I had always known my two passions – Japan and writing – would meet. At the early age of nine I was awarded an A+ for my project on Japan. A year in a steel brace at the age of seventeen did not deter me; it made me stronger and more determined. After a decade of teaching, followed by a marketing degree at the University of Otago, I found myself alternating between working as a marketing consultant and researcher and organising large groups of Japanese students visiting Dunedin for Educational Tourism. In 1991 I met 70-year-old Hisashi and his 60-year-old sister, Yayoi, who had just emigrated to New Zealand. This friendship evolved into a passionate desire on my part to trace their history and learn more about a Japan I had never seen on any of my ten previous work trips there.
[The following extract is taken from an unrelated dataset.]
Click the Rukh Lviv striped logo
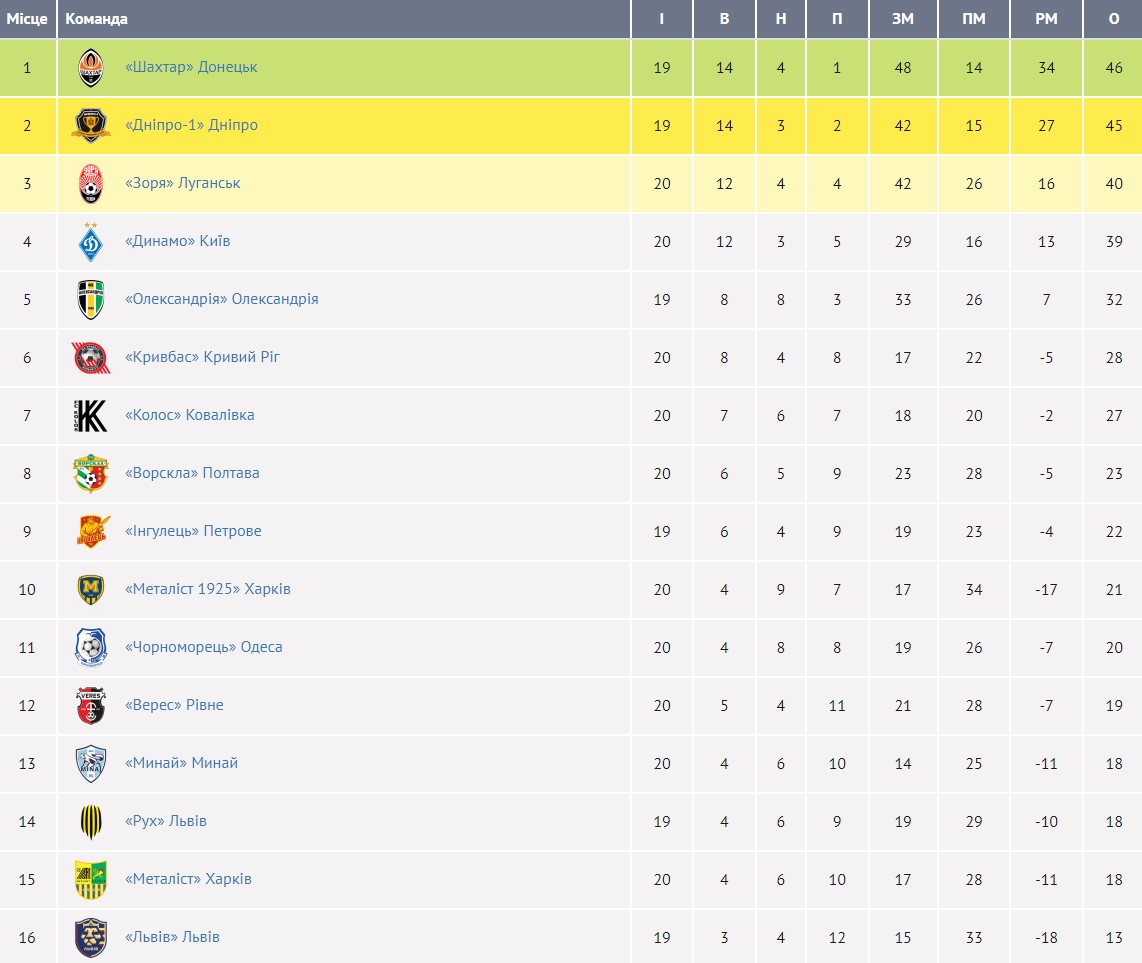 pyautogui.click(x=91, y=822)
From 1993 onwards the Furuyas’ involvement in the work that I did as director of a tertiary-owned English language school was extremely valuable. They timed their visits to Japan to coincide with my work trips so that they could help me. Hisashi was my ‘guide dog’ around Japanese educational institutions, while Yayoi took me to all the best shops. After Yayoi died in 1999, Hisashi talked over lunch one day of wanting to throw out all the ‘rubbish’ he had collected over the course of his life, including newspaper cuttings, diaries, ration books and mementoes of WWII. Instantly my curiosity and enthusiasm were aroused and our exploration trips to Japan began – which opened up a whole new world for me.
After four years’ research while working and four years’ full-time writing, encouraged by my wonderful friends, a book was born.